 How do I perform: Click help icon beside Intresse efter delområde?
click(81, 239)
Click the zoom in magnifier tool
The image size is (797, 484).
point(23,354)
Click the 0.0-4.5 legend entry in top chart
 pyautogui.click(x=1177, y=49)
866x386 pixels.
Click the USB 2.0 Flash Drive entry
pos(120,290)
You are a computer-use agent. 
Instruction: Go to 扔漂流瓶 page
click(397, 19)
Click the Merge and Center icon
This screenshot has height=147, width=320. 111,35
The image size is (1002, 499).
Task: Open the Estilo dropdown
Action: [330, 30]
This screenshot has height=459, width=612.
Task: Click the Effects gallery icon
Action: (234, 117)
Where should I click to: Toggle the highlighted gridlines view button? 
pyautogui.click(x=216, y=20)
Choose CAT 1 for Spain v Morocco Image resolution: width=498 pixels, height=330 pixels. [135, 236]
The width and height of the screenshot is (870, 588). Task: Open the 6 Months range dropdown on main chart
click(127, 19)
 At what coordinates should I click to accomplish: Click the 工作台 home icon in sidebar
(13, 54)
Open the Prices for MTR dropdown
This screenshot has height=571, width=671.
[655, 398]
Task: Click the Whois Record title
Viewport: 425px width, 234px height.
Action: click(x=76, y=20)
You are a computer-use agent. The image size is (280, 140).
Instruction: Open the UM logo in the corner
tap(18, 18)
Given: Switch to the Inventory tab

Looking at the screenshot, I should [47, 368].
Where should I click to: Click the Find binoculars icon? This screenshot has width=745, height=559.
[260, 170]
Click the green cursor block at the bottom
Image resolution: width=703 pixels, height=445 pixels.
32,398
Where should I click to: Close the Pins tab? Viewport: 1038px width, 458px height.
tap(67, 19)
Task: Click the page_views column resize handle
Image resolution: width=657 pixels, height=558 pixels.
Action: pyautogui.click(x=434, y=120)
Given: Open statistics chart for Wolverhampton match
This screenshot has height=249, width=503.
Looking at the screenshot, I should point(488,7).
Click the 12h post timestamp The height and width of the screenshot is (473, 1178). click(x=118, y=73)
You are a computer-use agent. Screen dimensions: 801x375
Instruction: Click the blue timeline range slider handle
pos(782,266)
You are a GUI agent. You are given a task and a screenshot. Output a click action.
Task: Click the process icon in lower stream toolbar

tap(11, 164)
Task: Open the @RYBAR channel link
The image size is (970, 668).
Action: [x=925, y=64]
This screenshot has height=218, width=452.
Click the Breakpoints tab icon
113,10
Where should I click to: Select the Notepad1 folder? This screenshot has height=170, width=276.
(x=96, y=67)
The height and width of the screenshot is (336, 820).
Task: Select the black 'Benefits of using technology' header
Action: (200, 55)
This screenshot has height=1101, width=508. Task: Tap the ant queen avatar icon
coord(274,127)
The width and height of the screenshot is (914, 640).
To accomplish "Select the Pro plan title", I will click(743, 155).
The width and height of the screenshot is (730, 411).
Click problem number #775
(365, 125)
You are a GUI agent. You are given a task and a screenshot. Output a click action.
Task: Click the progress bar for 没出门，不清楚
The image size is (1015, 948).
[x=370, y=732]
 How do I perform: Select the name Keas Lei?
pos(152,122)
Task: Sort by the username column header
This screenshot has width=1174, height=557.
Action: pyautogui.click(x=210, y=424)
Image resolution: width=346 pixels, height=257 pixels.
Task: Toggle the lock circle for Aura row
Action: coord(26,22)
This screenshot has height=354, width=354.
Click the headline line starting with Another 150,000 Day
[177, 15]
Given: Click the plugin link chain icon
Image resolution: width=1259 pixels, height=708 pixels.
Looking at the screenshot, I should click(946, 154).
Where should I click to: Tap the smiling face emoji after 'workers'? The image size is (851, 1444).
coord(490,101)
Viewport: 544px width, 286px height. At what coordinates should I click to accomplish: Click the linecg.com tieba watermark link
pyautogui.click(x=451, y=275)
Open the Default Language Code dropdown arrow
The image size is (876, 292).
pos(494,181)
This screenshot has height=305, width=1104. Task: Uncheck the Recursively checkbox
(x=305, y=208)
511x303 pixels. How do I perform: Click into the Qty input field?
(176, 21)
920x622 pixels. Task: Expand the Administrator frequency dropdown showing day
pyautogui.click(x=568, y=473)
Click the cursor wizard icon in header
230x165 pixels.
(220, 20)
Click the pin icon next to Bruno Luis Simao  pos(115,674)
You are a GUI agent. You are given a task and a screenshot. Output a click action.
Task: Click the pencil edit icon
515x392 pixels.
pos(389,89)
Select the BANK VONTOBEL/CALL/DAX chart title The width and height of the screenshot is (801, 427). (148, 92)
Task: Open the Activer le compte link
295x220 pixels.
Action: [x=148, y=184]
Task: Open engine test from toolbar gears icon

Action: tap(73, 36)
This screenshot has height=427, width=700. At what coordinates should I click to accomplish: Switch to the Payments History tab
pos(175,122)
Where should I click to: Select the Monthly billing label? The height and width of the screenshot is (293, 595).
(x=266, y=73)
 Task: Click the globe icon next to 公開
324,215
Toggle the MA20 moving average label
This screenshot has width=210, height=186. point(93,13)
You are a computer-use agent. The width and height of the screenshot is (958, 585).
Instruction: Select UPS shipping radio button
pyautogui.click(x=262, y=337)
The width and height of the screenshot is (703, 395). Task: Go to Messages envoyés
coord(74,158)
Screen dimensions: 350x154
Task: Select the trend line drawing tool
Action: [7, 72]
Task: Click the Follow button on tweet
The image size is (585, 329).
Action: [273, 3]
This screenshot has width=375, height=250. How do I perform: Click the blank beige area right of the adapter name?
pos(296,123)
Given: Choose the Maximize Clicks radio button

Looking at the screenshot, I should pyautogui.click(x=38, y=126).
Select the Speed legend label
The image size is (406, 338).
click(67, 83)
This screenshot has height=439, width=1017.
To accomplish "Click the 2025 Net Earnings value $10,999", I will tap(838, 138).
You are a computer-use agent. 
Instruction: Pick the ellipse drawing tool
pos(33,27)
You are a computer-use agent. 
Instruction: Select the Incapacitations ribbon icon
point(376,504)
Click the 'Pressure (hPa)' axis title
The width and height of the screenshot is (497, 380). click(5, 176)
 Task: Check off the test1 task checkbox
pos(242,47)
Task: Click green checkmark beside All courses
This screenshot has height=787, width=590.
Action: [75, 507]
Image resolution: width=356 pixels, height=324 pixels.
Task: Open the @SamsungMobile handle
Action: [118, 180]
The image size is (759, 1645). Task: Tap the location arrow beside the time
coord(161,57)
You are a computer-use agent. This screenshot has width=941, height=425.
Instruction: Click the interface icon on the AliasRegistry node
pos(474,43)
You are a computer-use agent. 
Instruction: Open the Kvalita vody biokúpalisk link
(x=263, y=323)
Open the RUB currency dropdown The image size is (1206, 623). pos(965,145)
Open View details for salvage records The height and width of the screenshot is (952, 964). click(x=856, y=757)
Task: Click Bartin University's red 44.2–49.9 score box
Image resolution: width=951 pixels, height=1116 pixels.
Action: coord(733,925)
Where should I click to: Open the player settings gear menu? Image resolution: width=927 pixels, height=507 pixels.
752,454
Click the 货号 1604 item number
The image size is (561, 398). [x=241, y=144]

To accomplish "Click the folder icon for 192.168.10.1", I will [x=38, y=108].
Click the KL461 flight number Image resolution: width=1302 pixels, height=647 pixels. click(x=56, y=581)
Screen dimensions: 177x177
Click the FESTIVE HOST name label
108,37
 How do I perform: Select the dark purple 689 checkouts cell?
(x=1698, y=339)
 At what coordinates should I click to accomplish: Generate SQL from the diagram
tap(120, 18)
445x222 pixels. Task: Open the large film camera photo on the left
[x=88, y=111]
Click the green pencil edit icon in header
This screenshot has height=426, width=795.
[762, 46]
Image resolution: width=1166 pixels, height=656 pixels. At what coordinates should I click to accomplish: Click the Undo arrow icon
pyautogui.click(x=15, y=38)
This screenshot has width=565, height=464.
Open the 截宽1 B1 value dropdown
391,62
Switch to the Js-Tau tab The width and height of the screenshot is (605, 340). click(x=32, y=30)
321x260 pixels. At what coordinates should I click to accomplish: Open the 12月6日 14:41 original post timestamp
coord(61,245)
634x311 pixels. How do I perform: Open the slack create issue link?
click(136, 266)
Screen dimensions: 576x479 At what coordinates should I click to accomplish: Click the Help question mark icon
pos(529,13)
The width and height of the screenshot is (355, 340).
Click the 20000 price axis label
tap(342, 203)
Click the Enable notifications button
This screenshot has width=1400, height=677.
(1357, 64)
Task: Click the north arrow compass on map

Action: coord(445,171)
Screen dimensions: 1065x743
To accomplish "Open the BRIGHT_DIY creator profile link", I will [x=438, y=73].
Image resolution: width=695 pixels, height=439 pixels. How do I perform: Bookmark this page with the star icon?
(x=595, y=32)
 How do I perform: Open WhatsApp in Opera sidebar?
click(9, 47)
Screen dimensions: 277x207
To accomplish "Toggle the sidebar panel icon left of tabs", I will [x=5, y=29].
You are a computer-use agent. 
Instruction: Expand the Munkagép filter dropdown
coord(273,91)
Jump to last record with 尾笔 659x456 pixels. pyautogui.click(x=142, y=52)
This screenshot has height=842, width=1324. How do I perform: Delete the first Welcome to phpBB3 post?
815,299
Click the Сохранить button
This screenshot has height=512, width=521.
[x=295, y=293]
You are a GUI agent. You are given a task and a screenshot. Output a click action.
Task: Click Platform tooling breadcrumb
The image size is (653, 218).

____

◆ **DIRECTIONS**:
If a line in the records contains the word "column", copy it out.

◆ **EXERCISE SOLUTION**:
Task: Click the page_views column resize handle
Task: Sort by the username column header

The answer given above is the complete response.